╭─ DATA SECTION
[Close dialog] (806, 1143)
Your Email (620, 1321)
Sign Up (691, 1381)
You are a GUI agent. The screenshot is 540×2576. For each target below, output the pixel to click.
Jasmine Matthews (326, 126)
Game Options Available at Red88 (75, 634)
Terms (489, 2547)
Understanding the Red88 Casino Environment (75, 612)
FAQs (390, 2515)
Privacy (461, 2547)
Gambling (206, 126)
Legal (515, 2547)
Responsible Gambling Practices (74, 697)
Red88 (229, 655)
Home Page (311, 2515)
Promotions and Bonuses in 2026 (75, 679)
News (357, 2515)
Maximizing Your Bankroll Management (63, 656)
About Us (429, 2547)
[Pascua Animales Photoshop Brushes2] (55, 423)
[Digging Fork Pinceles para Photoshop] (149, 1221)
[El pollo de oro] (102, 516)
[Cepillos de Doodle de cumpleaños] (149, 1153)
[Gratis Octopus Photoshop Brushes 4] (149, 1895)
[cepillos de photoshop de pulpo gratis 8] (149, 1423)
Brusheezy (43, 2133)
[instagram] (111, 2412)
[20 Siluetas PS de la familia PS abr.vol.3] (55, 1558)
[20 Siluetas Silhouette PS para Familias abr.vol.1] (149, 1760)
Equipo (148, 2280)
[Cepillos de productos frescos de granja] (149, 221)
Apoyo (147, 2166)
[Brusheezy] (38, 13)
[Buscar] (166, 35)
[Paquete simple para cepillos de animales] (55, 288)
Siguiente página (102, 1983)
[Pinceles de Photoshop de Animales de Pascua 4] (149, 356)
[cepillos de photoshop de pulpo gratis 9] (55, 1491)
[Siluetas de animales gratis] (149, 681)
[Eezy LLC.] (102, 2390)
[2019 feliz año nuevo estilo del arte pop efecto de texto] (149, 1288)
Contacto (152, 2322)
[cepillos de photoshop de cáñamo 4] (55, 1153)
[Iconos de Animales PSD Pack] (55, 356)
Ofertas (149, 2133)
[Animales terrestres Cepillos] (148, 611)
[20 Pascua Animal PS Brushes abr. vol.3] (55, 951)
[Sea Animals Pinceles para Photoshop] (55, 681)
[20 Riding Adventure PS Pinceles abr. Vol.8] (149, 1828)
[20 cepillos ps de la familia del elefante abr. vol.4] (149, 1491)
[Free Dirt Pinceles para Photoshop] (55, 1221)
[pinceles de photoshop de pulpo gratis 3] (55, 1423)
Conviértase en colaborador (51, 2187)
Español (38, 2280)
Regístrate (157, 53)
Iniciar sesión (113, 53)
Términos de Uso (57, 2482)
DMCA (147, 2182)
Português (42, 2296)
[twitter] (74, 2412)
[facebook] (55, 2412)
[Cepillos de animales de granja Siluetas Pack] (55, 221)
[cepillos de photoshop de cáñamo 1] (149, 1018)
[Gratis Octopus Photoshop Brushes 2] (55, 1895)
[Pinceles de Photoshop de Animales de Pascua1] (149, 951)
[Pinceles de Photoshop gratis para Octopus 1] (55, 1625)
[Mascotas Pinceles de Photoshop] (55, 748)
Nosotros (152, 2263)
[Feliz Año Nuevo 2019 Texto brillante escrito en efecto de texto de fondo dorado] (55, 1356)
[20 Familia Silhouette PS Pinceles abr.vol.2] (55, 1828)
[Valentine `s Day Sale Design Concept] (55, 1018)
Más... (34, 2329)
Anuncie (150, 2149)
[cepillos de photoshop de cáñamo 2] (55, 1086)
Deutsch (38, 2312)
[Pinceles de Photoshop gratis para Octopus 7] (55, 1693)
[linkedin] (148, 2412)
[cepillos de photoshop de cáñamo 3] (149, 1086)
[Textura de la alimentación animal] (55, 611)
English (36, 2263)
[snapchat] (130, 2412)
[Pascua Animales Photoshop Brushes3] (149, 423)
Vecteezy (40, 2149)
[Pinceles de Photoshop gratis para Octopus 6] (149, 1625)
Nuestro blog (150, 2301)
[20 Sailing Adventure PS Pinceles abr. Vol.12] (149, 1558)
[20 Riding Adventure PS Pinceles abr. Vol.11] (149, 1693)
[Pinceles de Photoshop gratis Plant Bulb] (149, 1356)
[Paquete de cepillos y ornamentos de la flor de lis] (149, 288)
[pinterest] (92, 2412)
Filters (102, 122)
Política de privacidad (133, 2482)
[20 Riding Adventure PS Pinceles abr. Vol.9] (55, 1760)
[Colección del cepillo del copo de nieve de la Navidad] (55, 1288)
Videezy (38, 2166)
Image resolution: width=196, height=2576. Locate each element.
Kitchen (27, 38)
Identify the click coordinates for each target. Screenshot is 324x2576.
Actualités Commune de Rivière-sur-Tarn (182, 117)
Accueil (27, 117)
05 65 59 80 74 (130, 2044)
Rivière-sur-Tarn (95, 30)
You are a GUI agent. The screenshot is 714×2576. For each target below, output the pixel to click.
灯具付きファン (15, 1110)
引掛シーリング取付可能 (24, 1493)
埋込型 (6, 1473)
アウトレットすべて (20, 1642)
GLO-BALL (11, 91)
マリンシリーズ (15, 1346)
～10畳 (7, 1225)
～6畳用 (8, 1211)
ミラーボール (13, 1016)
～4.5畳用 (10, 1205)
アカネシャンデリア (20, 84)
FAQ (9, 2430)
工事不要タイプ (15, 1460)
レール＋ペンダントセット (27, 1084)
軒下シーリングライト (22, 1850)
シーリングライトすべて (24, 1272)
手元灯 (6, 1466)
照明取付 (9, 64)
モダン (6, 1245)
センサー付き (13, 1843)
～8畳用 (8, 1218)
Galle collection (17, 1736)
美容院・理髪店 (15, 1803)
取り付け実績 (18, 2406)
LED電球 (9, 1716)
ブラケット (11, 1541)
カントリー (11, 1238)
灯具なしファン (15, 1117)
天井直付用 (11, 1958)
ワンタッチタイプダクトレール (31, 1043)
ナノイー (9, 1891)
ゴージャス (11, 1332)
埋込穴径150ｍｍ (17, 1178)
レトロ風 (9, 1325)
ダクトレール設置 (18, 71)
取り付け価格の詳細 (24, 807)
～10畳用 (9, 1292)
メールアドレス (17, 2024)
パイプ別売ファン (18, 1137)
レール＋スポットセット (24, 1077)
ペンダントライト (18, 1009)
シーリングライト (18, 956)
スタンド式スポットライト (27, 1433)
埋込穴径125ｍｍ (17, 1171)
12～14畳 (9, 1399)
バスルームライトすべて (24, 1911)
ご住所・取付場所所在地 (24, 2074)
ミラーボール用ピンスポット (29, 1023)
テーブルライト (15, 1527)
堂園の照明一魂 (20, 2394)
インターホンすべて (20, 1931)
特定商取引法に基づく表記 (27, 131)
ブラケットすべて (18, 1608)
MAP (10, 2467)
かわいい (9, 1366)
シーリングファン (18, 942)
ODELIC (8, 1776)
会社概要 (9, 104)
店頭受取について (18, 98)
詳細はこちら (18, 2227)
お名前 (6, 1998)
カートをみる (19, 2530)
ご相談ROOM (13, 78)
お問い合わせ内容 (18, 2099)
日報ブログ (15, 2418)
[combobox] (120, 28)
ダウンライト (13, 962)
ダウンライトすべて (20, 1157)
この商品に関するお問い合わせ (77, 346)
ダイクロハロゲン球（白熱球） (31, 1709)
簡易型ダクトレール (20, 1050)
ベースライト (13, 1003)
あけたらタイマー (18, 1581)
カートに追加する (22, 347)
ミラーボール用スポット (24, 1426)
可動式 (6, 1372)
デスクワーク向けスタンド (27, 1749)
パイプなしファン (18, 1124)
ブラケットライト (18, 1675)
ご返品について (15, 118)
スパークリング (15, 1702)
╰─
### WORK TO BE COMPLETED
Reprint the entries above in full, exactly as they are.

### RESULT FOR THIS TASK
[Close dialog] (806, 1143)
Your Email (620, 1321)
Sign Up (691, 1381)
You are a GUI agent. The screenshot is 540×2576. For each target below, output the pixel to click.
Jasmine Matthews (326, 126)
Game Options Available at Red88 (75, 634)
Terms (489, 2547)
Understanding the Red88 Casino Environment (75, 612)
FAQs (390, 2515)
Privacy (461, 2547)
Gambling (206, 126)
Legal (515, 2547)
Responsible Gambling Practices (74, 697)
Red88 (229, 655)
Home Page (311, 2515)
Promotions and Bonuses in 2026 (75, 679)
News (357, 2515)
Maximizing Your Bankroll Management (63, 656)
About Us (429, 2547)
[Pascua Animales Photoshop Brushes2] (55, 423)
[Digging Fork Pinceles para Photoshop] (149, 1221)
[El pollo de oro] (102, 516)
[Cepillos de Doodle de cumpleaños] (149, 1153)
[Gratis Octopus Photoshop Brushes 4] (149, 1895)
[cepillos de photoshop de pulpo gratis 8] (149, 1423)
Brusheezy (43, 2133)
[instagram] (111, 2412)
[20 Siluetas PS de la familia PS abr.vol.3] (55, 1558)
[20 Siluetas Silhouette PS para Familias abr.vol.1] (149, 1760)
Equipo (148, 2280)
[Cepillos de productos frescos de granja] (149, 221)
Apoyo (147, 2166)
[Brusheezy] (38, 13)
[Buscar] (166, 35)
[Paquete simple para cepillos de animales] (55, 288)
Siguiente página (102, 1983)
[Pinceles de Photoshop de Animales de Pascua 4] (149, 356)
[cepillos de photoshop de pulpo gratis 9] (55, 1491)
[Siluetas de animales gratis] (149, 681)
[Eezy LLC.] (102, 2390)
[2019 feliz año nuevo estilo del arte pop efecto de texto] (149, 1288)
Contacto (152, 2322)
[cepillos de photoshop de cáñamo 4] (55, 1153)
[Iconos de Animales PSD Pack] (55, 356)
Ofertas (149, 2133)
[Animales terrestres Cepillos] (148, 611)
[20 Pascua Animal PS Brushes abr. vol.3] (55, 951)
[Sea Animals Pinceles para Photoshop] (55, 681)
[20 Riding Adventure PS Pinceles abr. Vol.8] (149, 1828)
[20 cepillos ps de la familia del elefante abr. vol.4] (149, 1491)
[Free Dirt Pinceles para Photoshop] (55, 1221)
[pinceles de photoshop de pulpo gratis 3] (55, 1423)
Conviértase en colaborador (51, 2187)
Español (38, 2280)
Regístrate (157, 53)
Iniciar sesión (113, 53)
Términos de Uso (57, 2482)
DMCA (147, 2182)
Português (42, 2296)
[twitter] (74, 2412)
[facebook] (55, 2412)
[Cepillos de animales de granja Siluetas Pack] (55, 221)
[cepillos de photoshop de cáñamo 1] (149, 1018)
[Gratis Octopus Photoshop Brushes 2] (55, 1895)
[Pinceles de Photoshop de Animales de Pascua1] (149, 951)
[Pinceles de Photoshop gratis para Octopus 1] (55, 1625)
[Mascotas Pinceles de Photoshop] (55, 748)
Nosotros (152, 2263)
[Feliz Año Nuevo 2019 Texto brillante escrito en efecto de texto de fondo dorado] (55, 1356)
[20 Familia Silhouette PS Pinceles abr.vol.2] (55, 1828)
[Valentine `s Day Sale Design Concept] (55, 1018)
Más... (34, 2329)
Anuncie (150, 2149)
[cepillos de photoshop de cáñamo 2] (55, 1086)
Deutsch (38, 2312)
[Pinceles de Photoshop gratis para Octopus 7] (55, 1693)
[linkedin] (148, 2412)
[cepillos de photoshop de cáñamo 3] (149, 1086)
[Textura de la alimentación animal] (55, 611)
English (36, 2263)
[snapchat] (130, 2412)
[Pascua Animales Photoshop Brushes3] (149, 423)
Vecteezy (40, 2149)
[Pinceles de Photoshop gratis para Octopus 6] (149, 1625)
Nuestro blog (150, 2301)
[20 Sailing Adventure PS Pinceles abr. Vol.12] (149, 1558)
[20 Riding Adventure PS Pinceles abr. Vol.11] (149, 1693)
[Pinceles de Photoshop gratis Plant Bulb] (149, 1356)
[Paquete de cepillos y ornamentos de la flor de lis] (149, 288)
[pinterest] (92, 2412)
Filters (102, 122)
Política de privacidad (133, 2482)
[20 Riding Adventure PS Pinceles abr. Vol.9] (55, 1760)
[Colección del cepillo del copo de nieve de la Navidad] (55, 1288)
Videezy (38, 2166)
Image resolution: width=196, height=2576. Locate each element.
Kitchen (27, 38)
Identify the click coordinates for each target. Screenshot is 324x2576.
Actualités Commune de Rivière-sur-Tarn (182, 117)
Accueil (27, 117)
05 65 59 80 74 (130, 2044)
Rivière-sur-Tarn (95, 30)
You are a GUI agent. The screenshot is 714×2576. For each target below, output the pixel to click.
灯具付きファン (15, 1110)
引掛シーリング取付可能 (24, 1493)
埋込型 (6, 1473)
アウトレットすべて (20, 1642)
GLO-BALL (11, 91)
マリンシリーズ (15, 1346)
～10畳 (7, 1225)
～6畳用 (8, 1211)
ミラーボール (13, 1016)
～4.5畳用 (10, 1205)
アカネシャンデリア (20, 84)
FAQ (9, 2430)
工事不要タイプ (15, 1460)
レール＋ペンダントセット (27, 1084)
軒下シーリングライト (22, 1850)
シーリングライトすべて (24, 1272)
手元灯 (6, 1466)
照明取付 (9, 64)
モダン (6, 1245)
センサー付き (13, 1843)
～8畳用 (8, 1218)
Galle collection (17, 1736)
美容院・理髪店 (15, 1803)
取り付け実績 (18, 2406)
LED電球 (9, 1716)
ブラケット (11, 1541)
カントリー (11, 1238)
灯具なしファン (15, 1117)
天井直付用 (11, 1958)
ワンタッチタイプダクトレール (31, 1043)
ナノイー (9, 1891)
ゴージャス (11, 1332)
埋込穴径150ｍｍ (17, 1178)
レトロ風 (9, 1325)
ダクトレール設置 (18, 71)
取り付け価格の詳細 (24, 807)
～10畳用 (9, 1292)
メールアドレス (17, 2024)
パイプ別売ファン (18, 1137)
レール＋スポットセット (24, 1077)
ペンダントライト (18, 1009)
シーリングライト (18, 956)
スタンド式スポットライト (27, 1433)
埋込穴径125ｍｍ (17, 1171)
12～14畳 (9, 1399)
バスルームライトすべて (24, 1911)
ご住所・取付場所所在地 (24, 2074)
ミラーボール用ピンスポット (29, 1023)
テーブルライト (15, 1527)
堂園の照明一魂 (20, 2394)
インターホンすべて (20, 1931)
特定商取引法に基づく表記 (27, 131)
ブラケットすべて (18, 1608)
MAP (10, 2467)
かわいい (9, 1366)
シーリングファン (18, 942)
ODELIC (8, 1776)
会社概要 (9, 104)
店頭受取について (18, 98)
詳細はこちら (18, 2227)
お名前 (6, 1998)
カートをみる (19, 2530)
ご相談ROOM (13, 78)
お問い合わせ内容 (18, 2099)
日報ブログ (15, 2418)
[combobox] (120, 28)
ダウンライト (13, 962)
ダウンライトすべて (20, 1157)
この商品に関するお問い合わせ (77, 346)
ダイクロハロゲン球（白熱球） (31, 1709)
簡易型ダクトレール (20, 1050)
ベースライト (13, 1003)
あけたらタイマー (18, 1581)
カートに追加する (22, 347)
ミラーボール用スポット (24, 1426)
可動式 (6, 1372)
デスクワーク向けスタンド (27, 1749)
パイプなしファン (18, 1124)
ブラケットライト (18, 1675)
ご返品について (15, 118)
スパークリング (15, 1702)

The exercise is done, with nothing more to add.